Underlying the ability and willingness of hedge funds to take huge positions in obscure markets was the belief, both by lenders and by the hedge fund managers themselves, that they had special expertise. In the case of Long-Term Capital Management, that expertise was technical: The sophisticated financial models implemented on their computers were supposed to allow them to diversify away risks. In the case of Tiger and Quantum, it was more a cult of personality: People believed in the ability of Messrs. Robertson and Soros to outsmart markets--and so did Robertson and Soros. Indeed, you probably can't become the manager of a really large hedge fund unless you have a slightly irrational faith in your own judgment; when success depends on being able to convince other people to let you take huge risks with their money, it is not the paranoid but the megalomaniac who survive.
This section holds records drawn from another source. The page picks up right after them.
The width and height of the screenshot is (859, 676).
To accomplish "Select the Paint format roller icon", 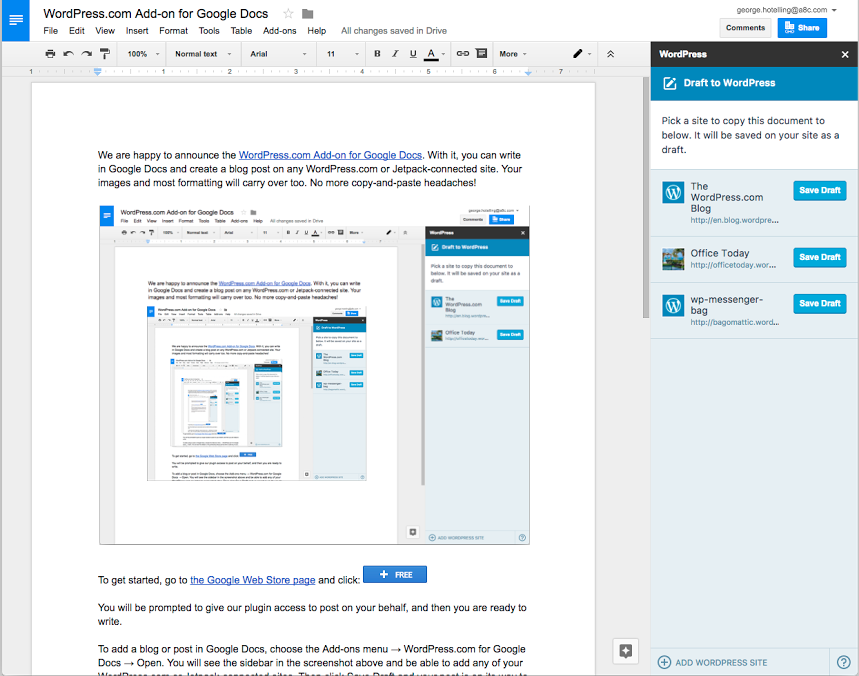I will pos(103,54).
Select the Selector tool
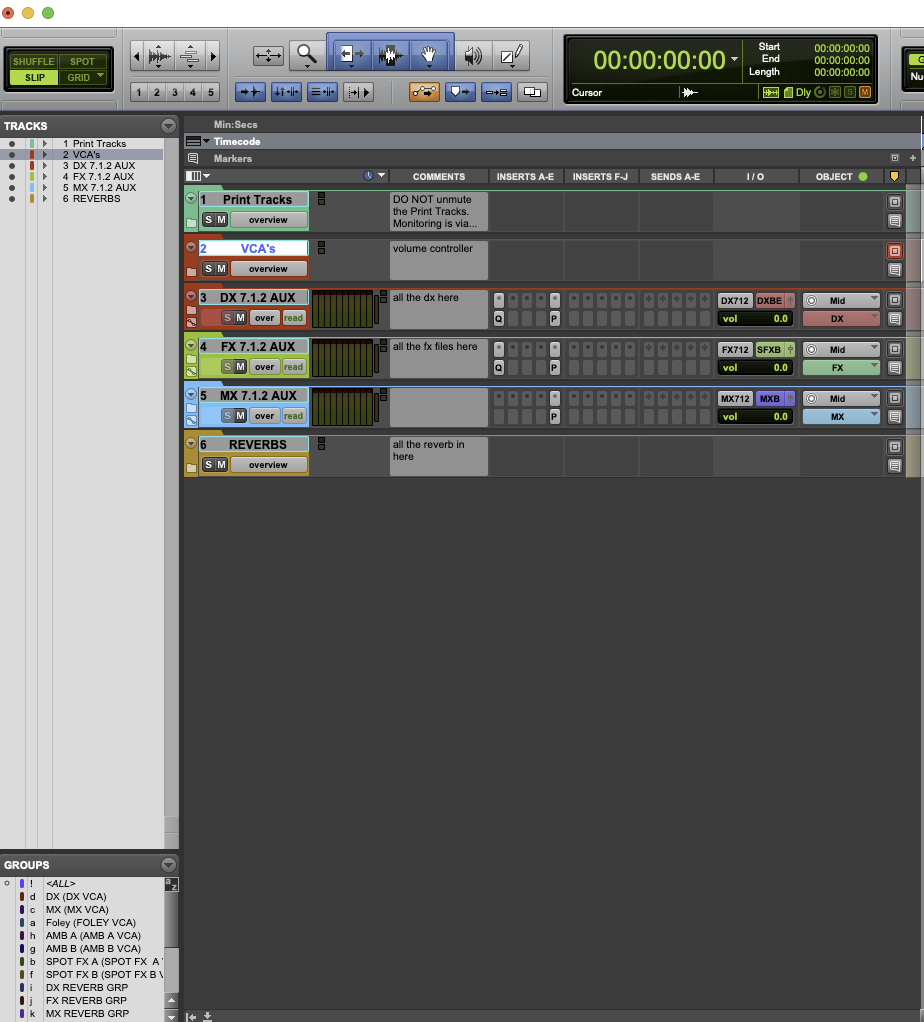This screenshot has width=924, height=1022. pos(391,55)
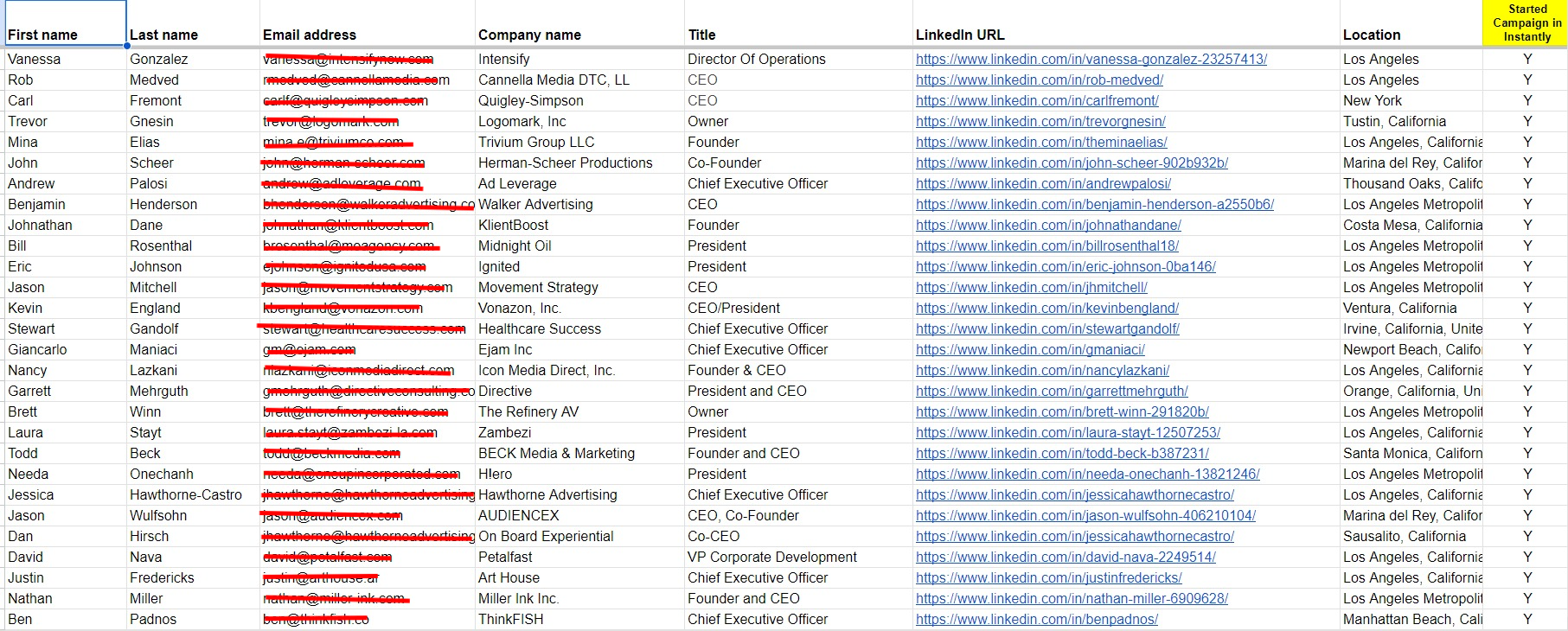Select the "BECK Media & Marketing" cell
The width and height of the screenshot is (1568, 631).
(x=556, y=453)
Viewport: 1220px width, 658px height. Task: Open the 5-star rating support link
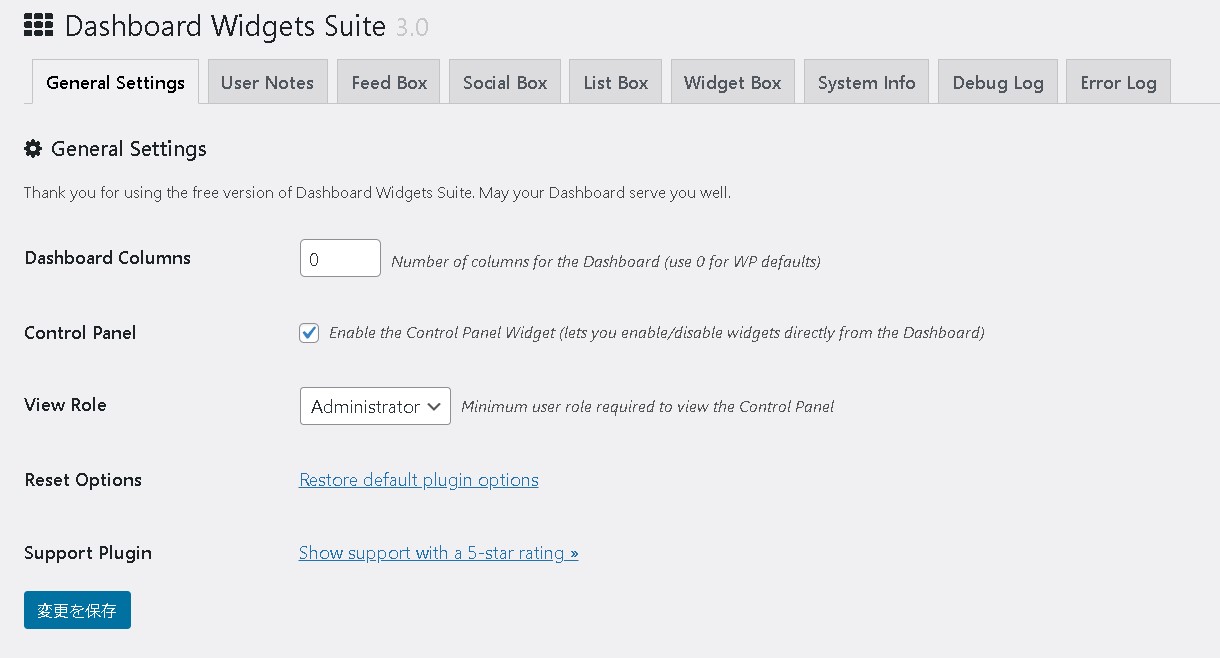[438, 553]
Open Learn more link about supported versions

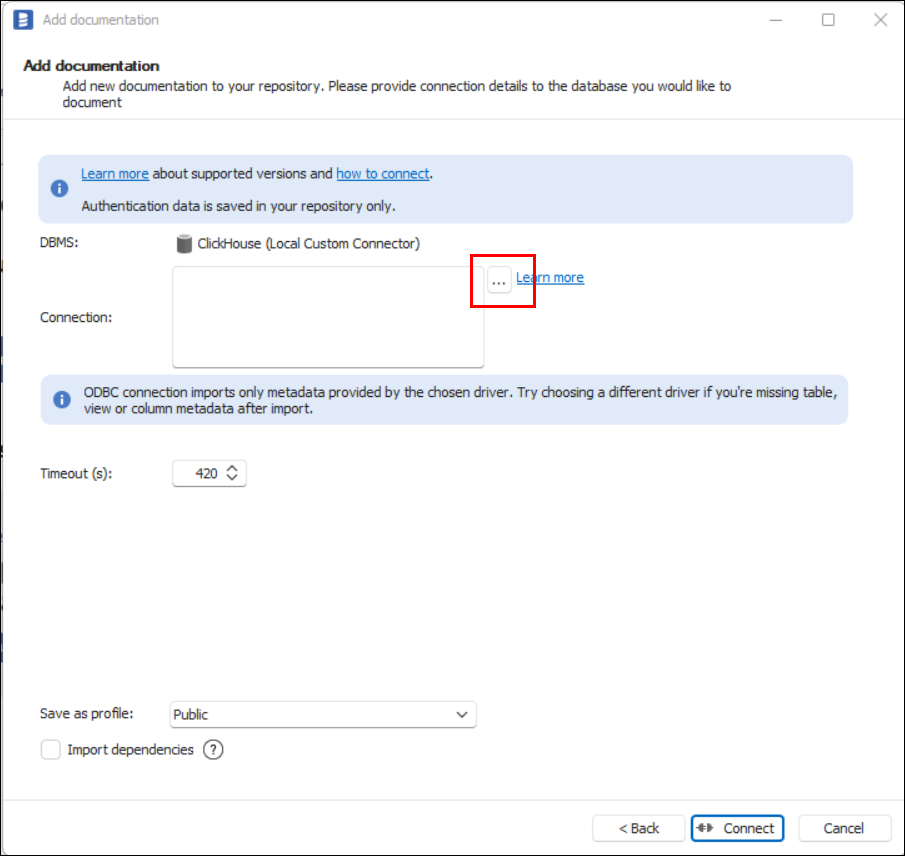115,174
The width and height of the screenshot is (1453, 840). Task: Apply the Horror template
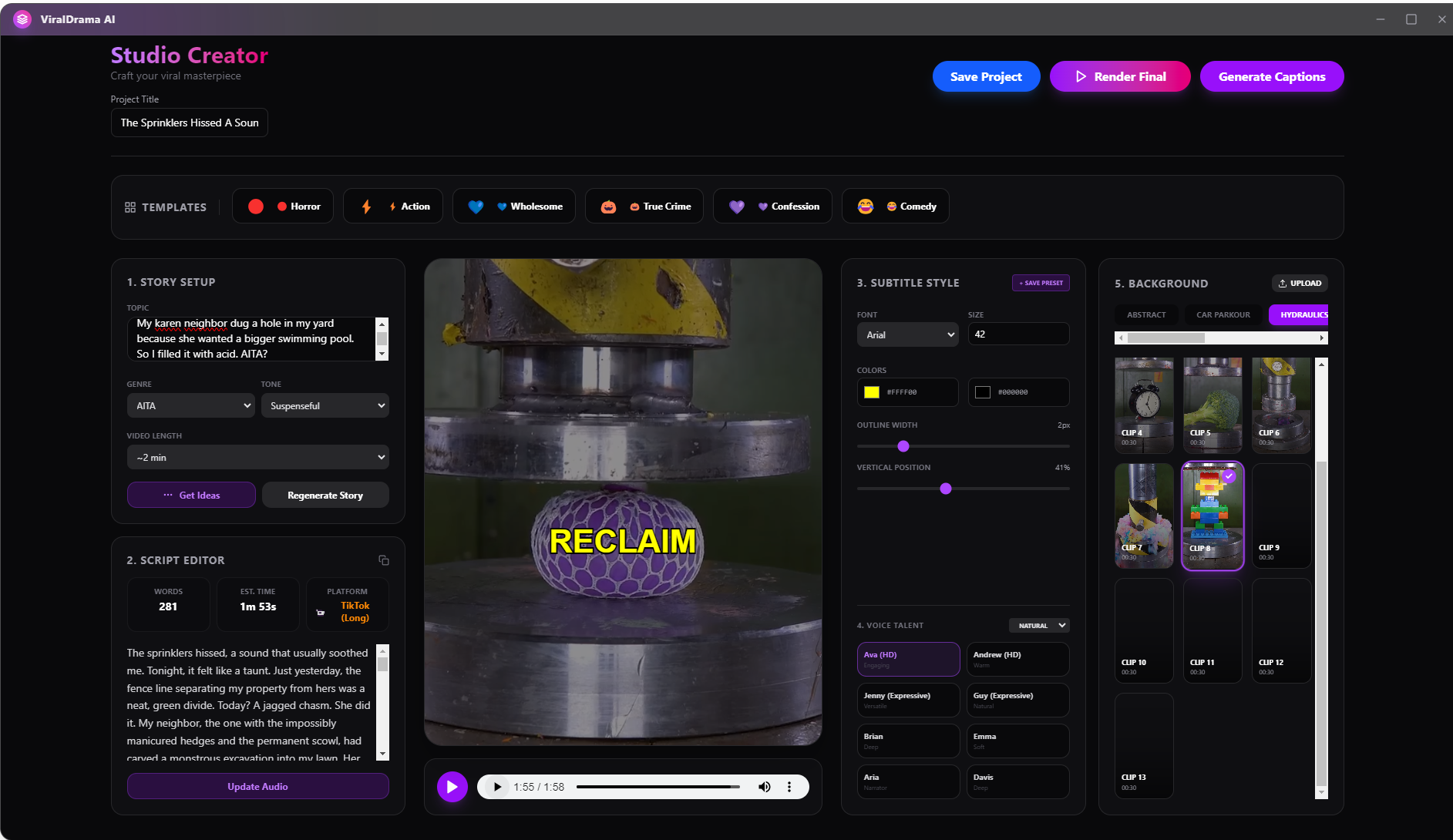click(x=283, y=207)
That is, until reality catches up with them.

When reality did catch up, it had unanticipated consequences both for the funds and for markets. Look, for example, at what happened to that yen carry trade last fall. Tiger and other funds had borrowed heavily in yen, betting on a decline in the yen against the dollar. When the yen started to rise instead, they suffered losses. Since the funds were already leveraged to the hilt, this reduction in their capital forced them to reduce their exposure, which meant paying off some of those yen borrowings. But that created a fresh demand for yen and supply of dollars in the foreign exchange market, which led to more losses, forcing even more repayment, pushing the yen still higher. The result in a short period of time was a drastic appreciation of the yen and billions of dollars in losses for Tiger. A similar process of self-reinforcing movement in asset prices when Long-Term Capital Management got into trouble drove interest rates on virtually everything except the most plain-vanilla of U.S. securities to dizzying heights, or in some cases led markets simply to close up shop. And more was at stake in these asset-market collapses than the money of hedge-fund investors: The sharp rise in the yen last fall threatened to send Japan into a deflationary spiral, the drying up of liquidity in the United States briefly seemed to threaten a general financial collapse.

Which is why, in a perverse way, Tiger's current problems are good news--for they take place against a background of a generally calmer world, one that has learned to live with a greatly reduced role for investors such as Mr. Robertson. Tiger and LTCM are still around, but they are no longer as central to the world financial picture as they were--which means that the particular sort of vicious circles that brought the world to the brink a year ago are less likely to happen today.

Some of my friends in the financial industry think that hedge funds were not just a, but the source of instability in the late crisis. In that case, the clipping of those funds' wings is a fundamental change in the situation. The world is really a much safer place now than it was three years ago. I think this is a bit too optimistic; there are unfortunately many other ways for a global financial system to get into trouble (and the yen, as it happens, is once again dangerously overvalued). But anything that makes the new global economy a bit more stable is to be welcomed.